On Fri, May 23, 2025 at 10:07 PM Amit Kapila <amit.kapila16@gmail.com> wrote:

In the case presented here, the logical slot is expected to keep
forwarding, and in the consecutive sync cycle, the sync should be
successful. Users using logical decoding APIs should also be aware
that if due for some reason, the logical slot is not moving forward,
the master/publisher node will start accumulating dead rows and WAL,
which can create bigger problems.

I've tried this case and am concerned that the slot synchronization
using pg_sync_replication_slots() would never succeed while the
primary keeps getting write transactions. Even if the user manually
consumes changes on the primary, the primary server keeps advancing
its XID in the meanwhile. On the standby, we ensure that the
TransamVariables->nextXid is beyond the XID of WAL record that it's
going to apply so the xmin horizon calculated by
GetOldestSafeDecodingTransactionId() ends up always being higher than
the slot's catalog_xmin on the primary.

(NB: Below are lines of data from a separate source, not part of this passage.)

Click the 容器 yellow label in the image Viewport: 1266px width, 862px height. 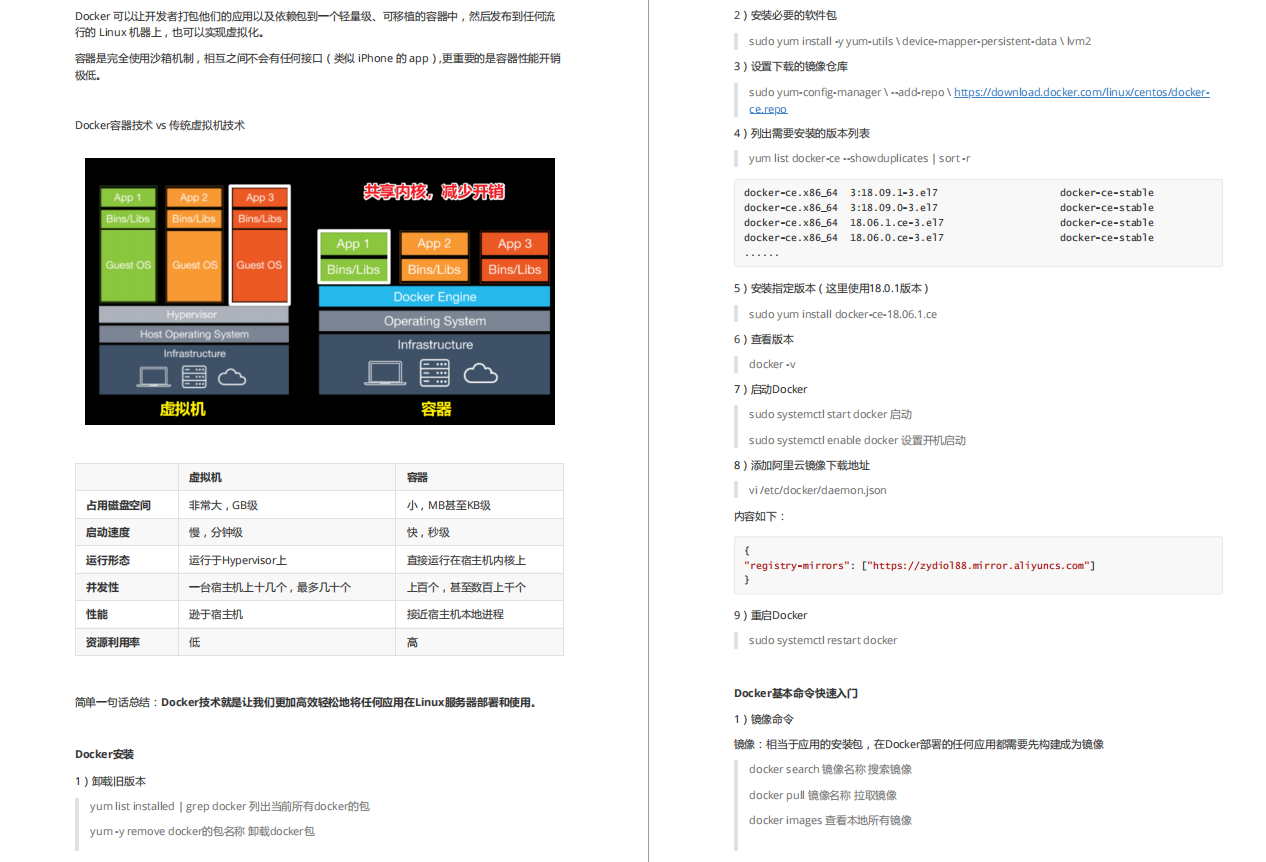pyautogui.click(x=434, y=409)
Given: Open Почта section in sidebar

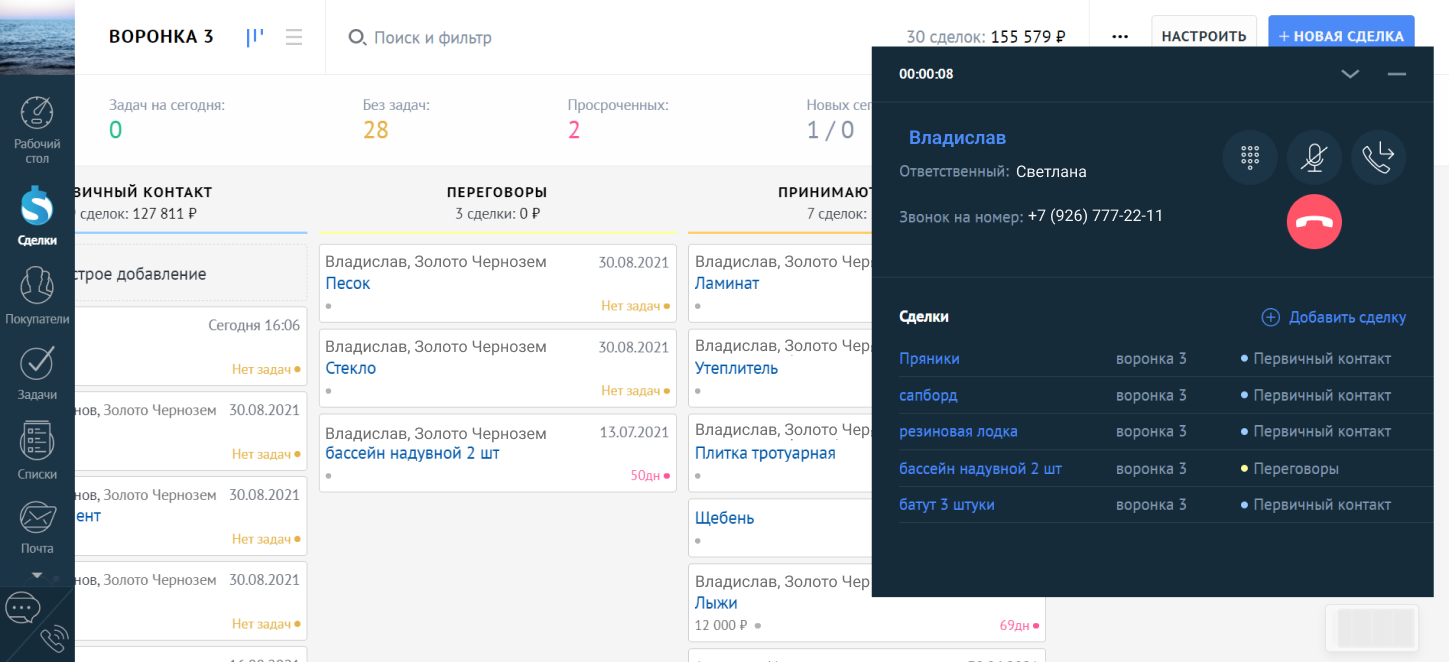Looking at the screenshot, I should click(37, 527).
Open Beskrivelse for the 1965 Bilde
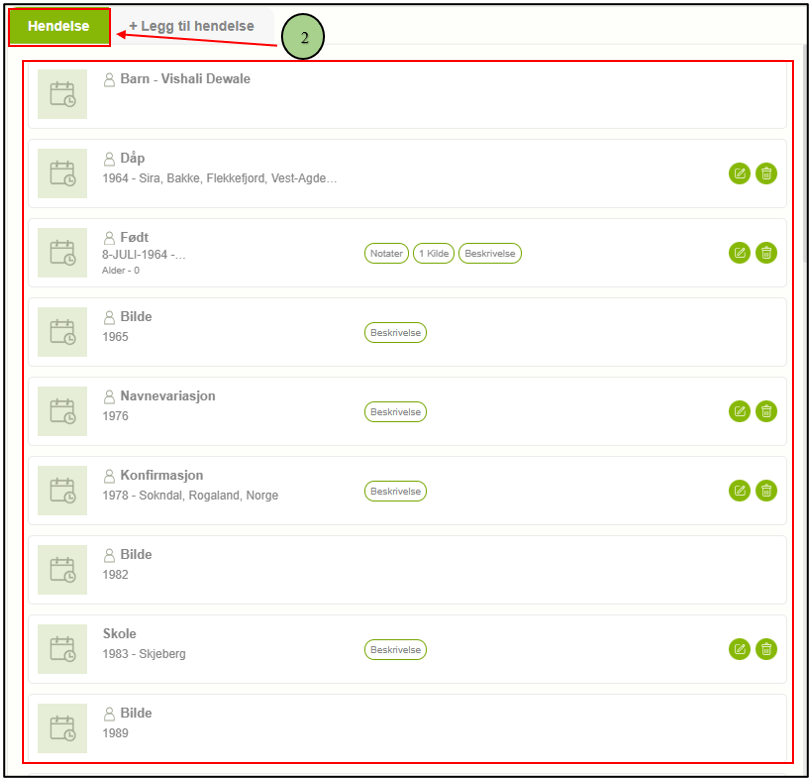 click(395, 333)
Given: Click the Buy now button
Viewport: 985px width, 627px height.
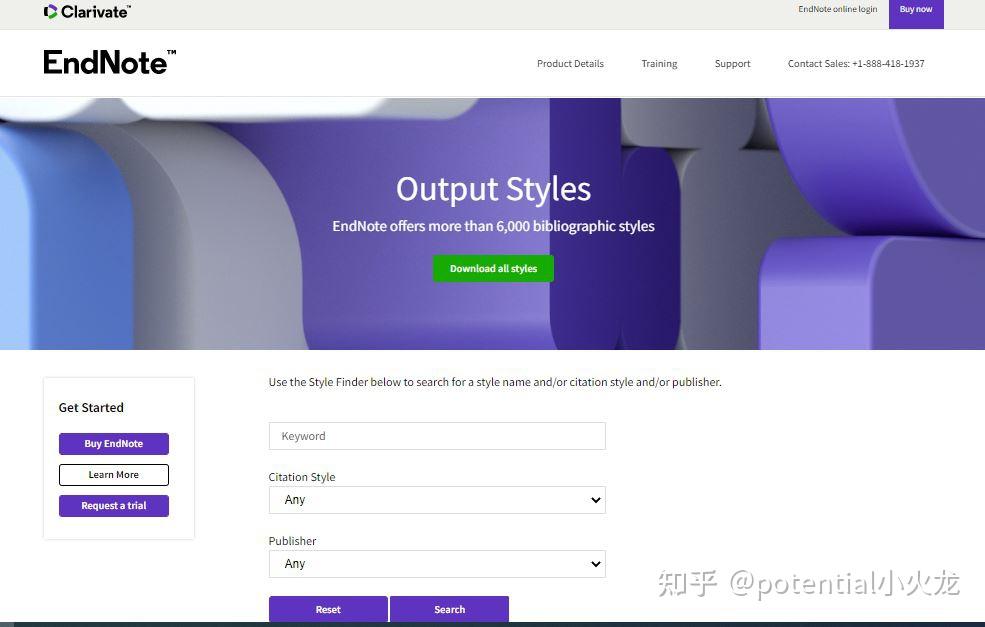Looking at the screenshot, I should pyautogui.click(x=915, y=9).
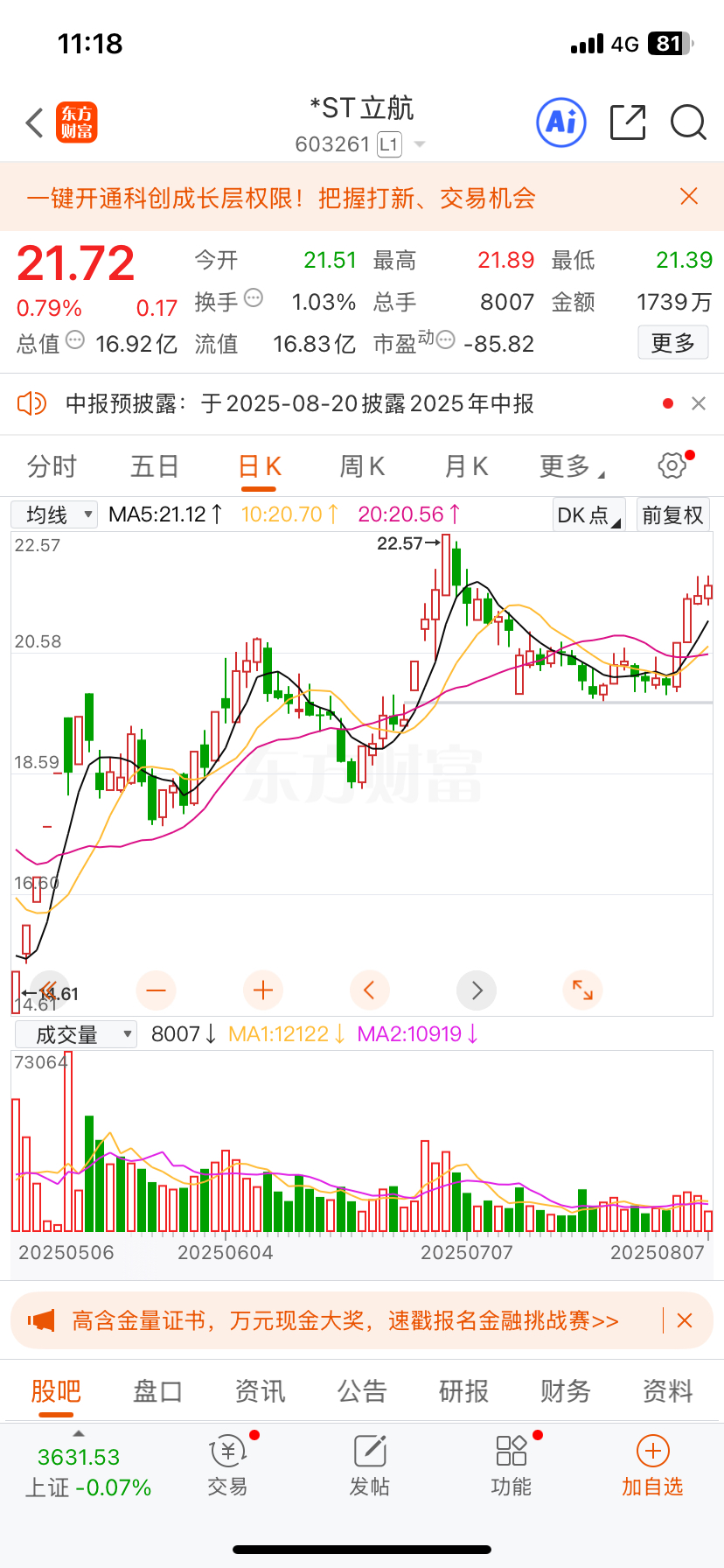Screen dimensions: 724x1568
Task: Go back using the left arrow
Action: click(34, 122)
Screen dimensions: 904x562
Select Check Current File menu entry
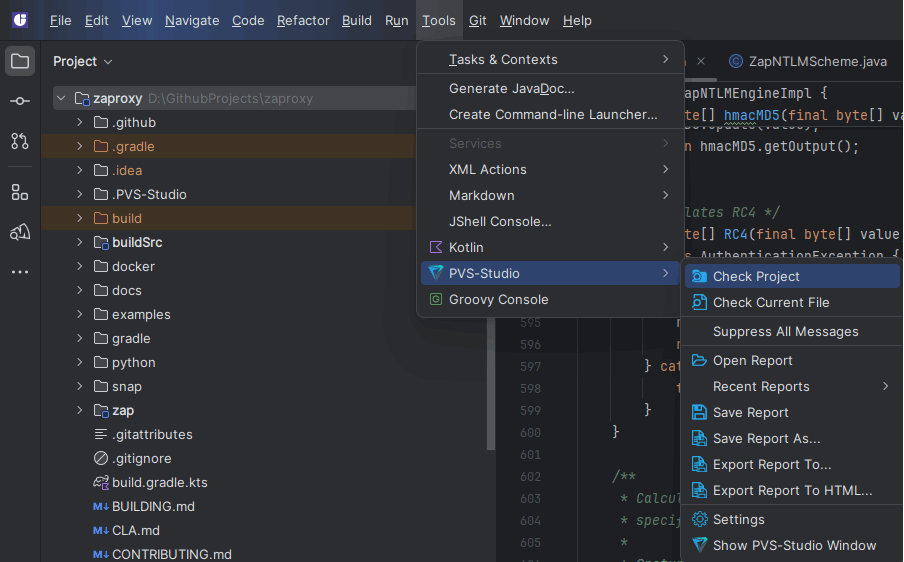coord(770,302)
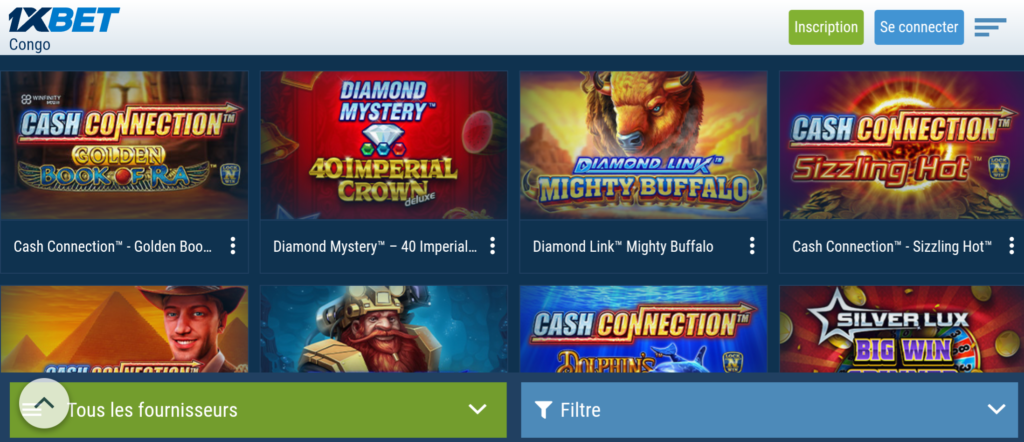This screenshot has width=1024, height=442.
Task: Open Cash Connection Sizzling Hot thumbnail
Action: pos(902,146)
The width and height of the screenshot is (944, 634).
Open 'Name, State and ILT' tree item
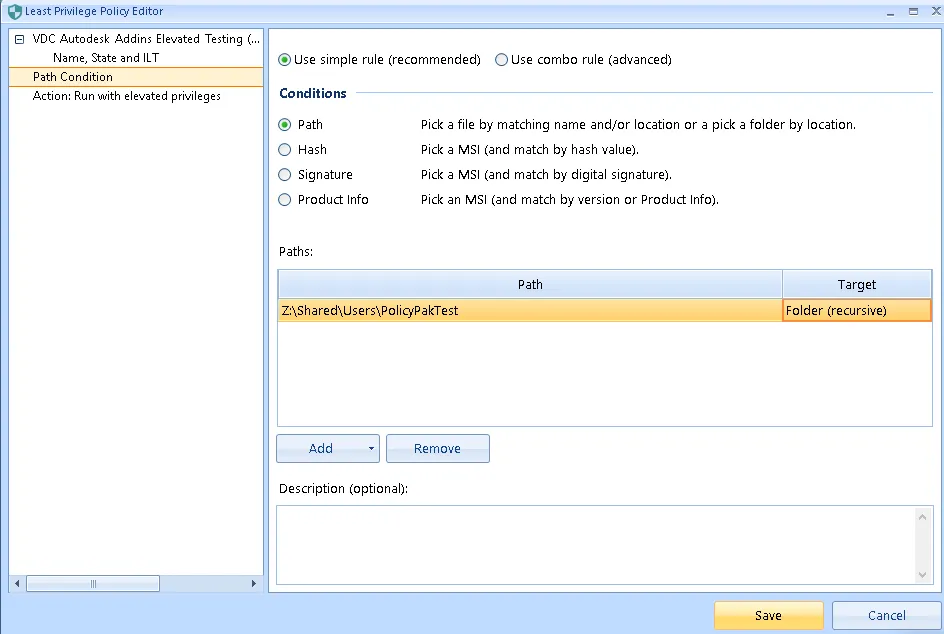(106, 58)
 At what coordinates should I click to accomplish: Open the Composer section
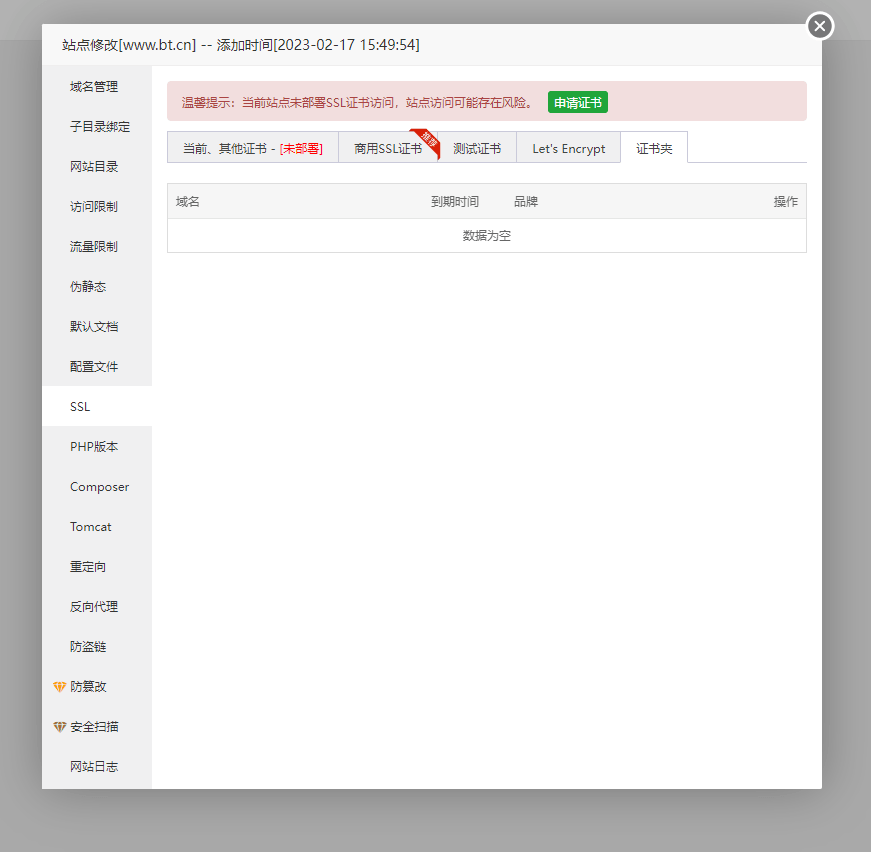point(99,487)
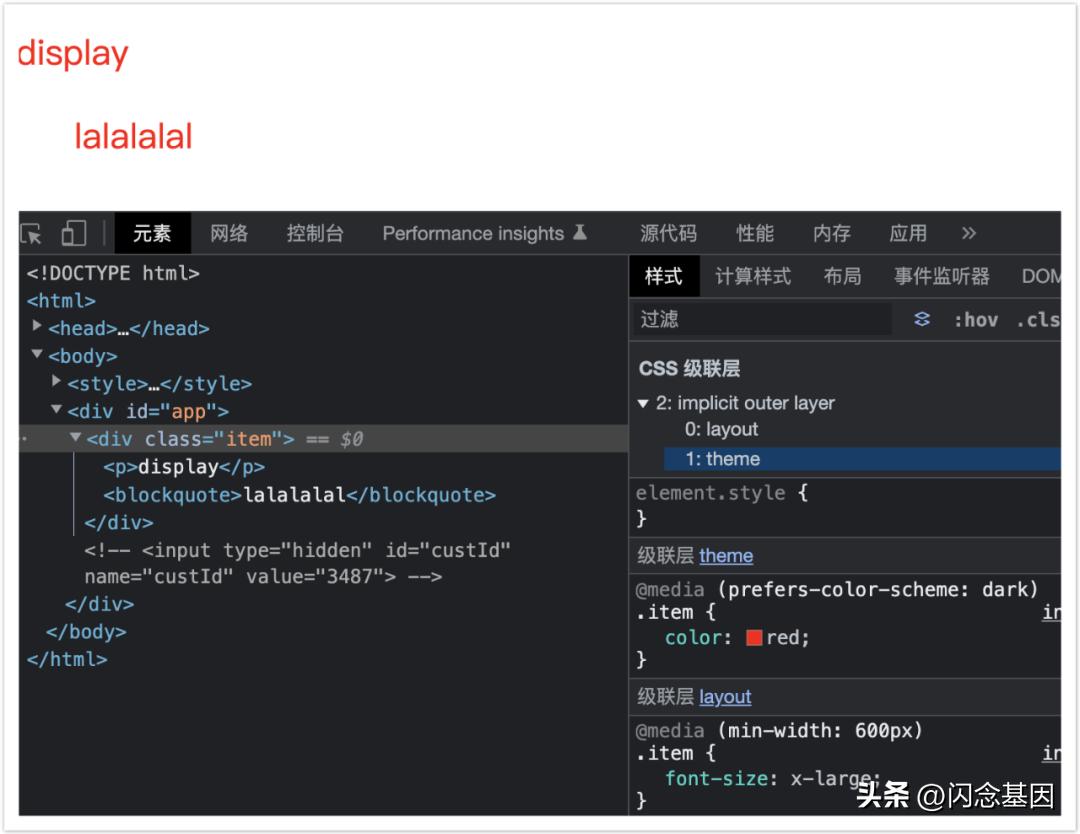The image size is (1080, 834).
Task: Collapse the div id="app" node
Action: (x=57, y=410)
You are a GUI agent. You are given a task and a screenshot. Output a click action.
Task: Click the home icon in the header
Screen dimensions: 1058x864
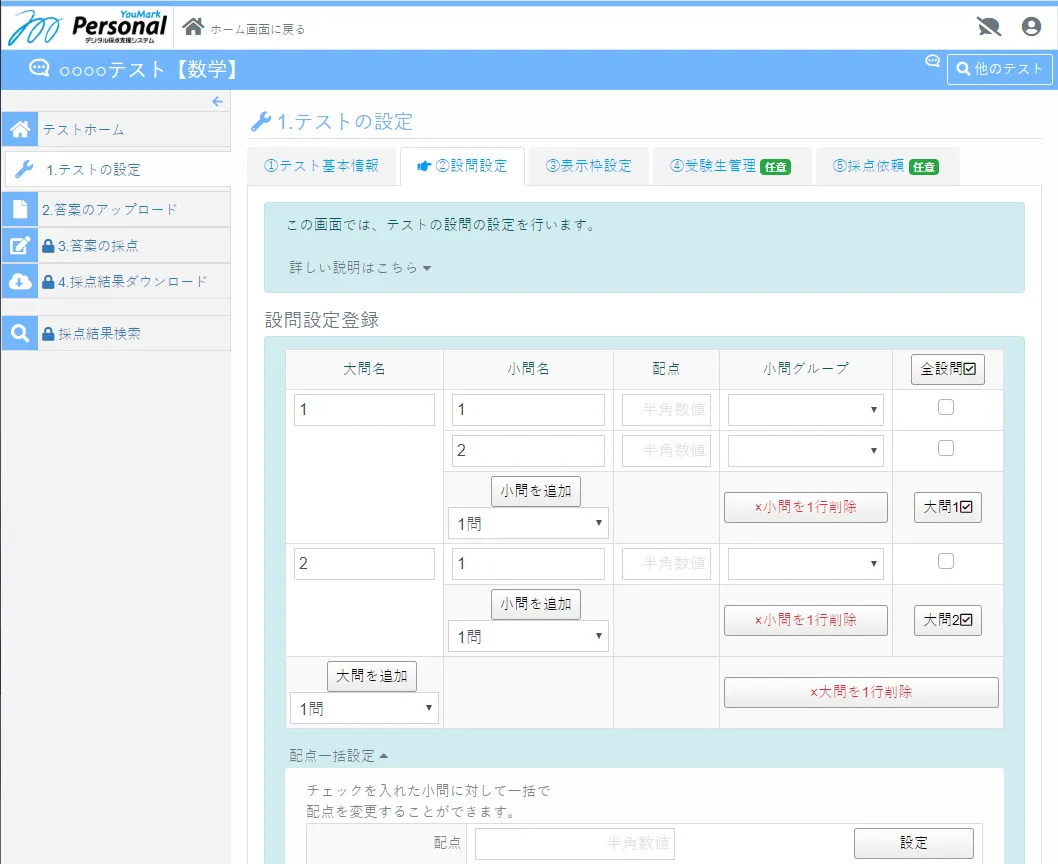[193, 27]
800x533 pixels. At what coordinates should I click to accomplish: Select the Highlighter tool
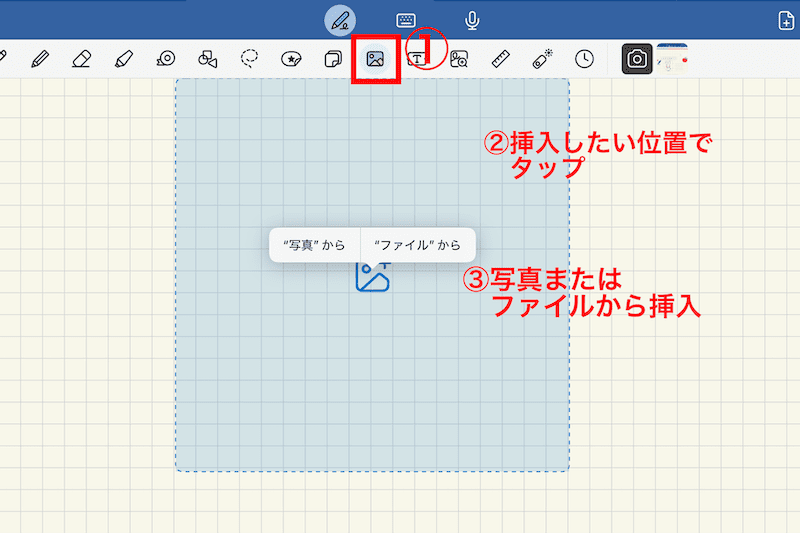click(x=124, y=59)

We get the log message "could
not synchronize replication slot "s" because remote slot precedes
local slot" and cleanup the slot on the standby at the end of
pg_sync_replication_slots().

Regards,

--
Masahiko Sawada
Amazon Web Services: https://aws.amazon.com

Zhijie Hou (Fujitsu)

houzj.fnst@fujitsu.com

10 months ago

In reply to: Masahiko Sawada (#7)

RE: Replication slot is not able to sync up

On Wed, May 28, 2025 at 2:09 AM Masahiko Sawada wrote:

On Fri, May 23, 2025 at 10:07 PM Amit Kapila <amit.kapila16@gmail.com>
wrote:

In the case presented here, the logical slot is expected to keep
forwarding, and in the consecutive sync cycle, the sync should be
successful. Users using logical decoding APIs should also be aware
that if due for some reason, the logical slot is not moving forward,
the master/publisher node will start accumulating dead rows and WAL,
which can create bigger problems.

I've tried this case and am concerned that the slot synchronization using
pg_sync_replication_slots() would never succeed while the primary keeps
getting write transactions. Even if the user manually consumes changes on the
primary, the primary server keeps advancing its XID in the meanwhile. On the
standby, we ensure that the
TransamVariables->nextXid is beyond the XID of WAL record that it's
going to apply so the xmin horizon calculated by
GetOldestSafeDecodingTransactionId() ends up always being higher than the
slot's catalog_xmin on the primary. We get the log message "could not
synchronize replication slot "s" because remote slot precedes local slot" and
cleanup the slot on the standby at the end of pg_sync_replication_slots().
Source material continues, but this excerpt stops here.